_Exercise description:_ Would you repeat every line below exactly, please?

_Data in this exercise:_
========

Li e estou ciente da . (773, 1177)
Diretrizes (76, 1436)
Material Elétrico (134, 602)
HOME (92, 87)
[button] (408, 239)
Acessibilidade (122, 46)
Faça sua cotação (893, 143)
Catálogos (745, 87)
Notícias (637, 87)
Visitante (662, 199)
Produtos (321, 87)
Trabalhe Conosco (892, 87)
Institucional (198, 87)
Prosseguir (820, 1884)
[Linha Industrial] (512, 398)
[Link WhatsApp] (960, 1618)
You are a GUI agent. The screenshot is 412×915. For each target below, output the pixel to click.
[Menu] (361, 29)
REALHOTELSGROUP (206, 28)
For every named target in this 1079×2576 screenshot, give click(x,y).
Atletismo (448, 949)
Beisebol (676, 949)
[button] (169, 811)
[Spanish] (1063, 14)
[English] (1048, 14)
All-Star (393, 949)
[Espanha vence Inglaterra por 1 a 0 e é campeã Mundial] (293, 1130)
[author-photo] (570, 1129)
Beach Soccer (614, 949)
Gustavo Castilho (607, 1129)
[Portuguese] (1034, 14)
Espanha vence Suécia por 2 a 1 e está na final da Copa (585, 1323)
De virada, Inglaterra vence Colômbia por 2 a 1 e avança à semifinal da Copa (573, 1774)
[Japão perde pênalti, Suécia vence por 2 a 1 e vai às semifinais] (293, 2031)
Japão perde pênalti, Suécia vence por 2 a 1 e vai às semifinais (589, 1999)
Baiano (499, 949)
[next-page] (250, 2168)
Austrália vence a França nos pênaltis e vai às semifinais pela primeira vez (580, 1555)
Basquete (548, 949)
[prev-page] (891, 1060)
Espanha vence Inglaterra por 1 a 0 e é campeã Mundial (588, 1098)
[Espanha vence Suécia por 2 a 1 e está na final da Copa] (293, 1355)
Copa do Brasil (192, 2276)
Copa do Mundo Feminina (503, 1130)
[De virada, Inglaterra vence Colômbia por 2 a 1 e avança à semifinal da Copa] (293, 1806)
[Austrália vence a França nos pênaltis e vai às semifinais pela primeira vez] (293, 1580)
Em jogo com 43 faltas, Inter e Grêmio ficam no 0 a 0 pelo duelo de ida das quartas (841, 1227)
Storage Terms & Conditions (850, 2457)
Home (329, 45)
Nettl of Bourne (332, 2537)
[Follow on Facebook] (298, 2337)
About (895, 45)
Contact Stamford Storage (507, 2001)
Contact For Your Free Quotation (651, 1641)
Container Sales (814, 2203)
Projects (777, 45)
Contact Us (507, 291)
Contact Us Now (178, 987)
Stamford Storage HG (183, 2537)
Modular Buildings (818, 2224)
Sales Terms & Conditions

========

_Response:_
Li e estou ciente da . (773, 1177)
Diretrizes (76, 1436)
Material Elétrico (134, 602)
HOME (92, 87)
[button] (408, 239)
Acessibilidade (122, 46)
Faça sua cotação (893, 143)
Catálogos (745, 87)
Notícias (637, 87)
Visitante (662, 199)
Produtos (321, 87)
Trabalhe Conosco (892, 87)
Institucional (198, 87)
Prosseguir (820, 1884)
[Linha Industrial] (512, 398)
[Link WhatsApp] (960, 1618)
You are a GUI agent. The screenshot is 412×915. For each target below, output the pixel to click.
[Menu] (361, 29)
REALHOTELSGROUP (206, 28)
For every named target in this 1079×2576 screenshot, give click(x,y).
Atletismo (448, 949)
Beisebol (676, 949)
[button] (169, 811)
[Spanish] (1063, 14)
[English] (1048, 14)
All-Star (393, 949)
[Espanha vence Inglaterra por 1 a 0 e é campeã Mundial] (293, 1130)
[author-photo] (570, 1129)
Beach Soccer (614, 949)
Gustavo Castilho (607, 1129)
[Portuguese] (1034, 14)
Espanha vence Suécia por 2 a 1 e está na final da Copa (585, 1323)
De virada, Inglaterra vence Colômbia por 2 a 1 e avança à semifinal da Copa (573, 1774)
[Japão perde pênalti, Suécia vence por 2 a 1 e vai às semifinais] (293, 2031)
Japão perde pênalti, Suécia vence por 2 a 1 e vai às semifinais (589, 1999)
Baiano (499, 949)
[next-page] (250, 2168)
Austrália vence a França nos pênaltis e vai às semifinais pela primeira vez (580, 1555)
Basquete (548, 949)
[prev-page] (891, 1060)
Espanha vence Inglaterra por 1 a 0 e é campeã Mundial (588, 1098)
[Espanha vence Suécia por 2 a 1 e está na final da Copa] (293, 1355)
Copa do Brasil (192, 2276)
Copa do Mundo Feminina (503, 1130)
[De virada, Inglaterra vence Colômbia por 2 a 1 e avança à semifinal da Copa] (293, 1806)
[Austrália vence a França nos pênaltis e vai às semifinais pela primeira vez] (293, 1580)
Em jogo com 43 faltas, Inter e Grêmio ficam no 0 a 0 pelo duelo de ida das quartas (841, 1227)
Storage Terms & Conditions (850, 2457)
Home (329, 45)
Nettl of Bourne (332, 2537)
[Follow on Facebook] (298, 2337)
About (895, 45)
Contact Stamford Storage (507, 2001)
Contact For Your Free Quotation (651, 1641)
Container Sales (814, 2203)
Projects (777, 45)
Contact Us (507, 291)
Contact Us Now (178, 987)
Stamford Storage HG (183, 2537)
Modular Buildings (818, 2224)
Sales Terms & Conditions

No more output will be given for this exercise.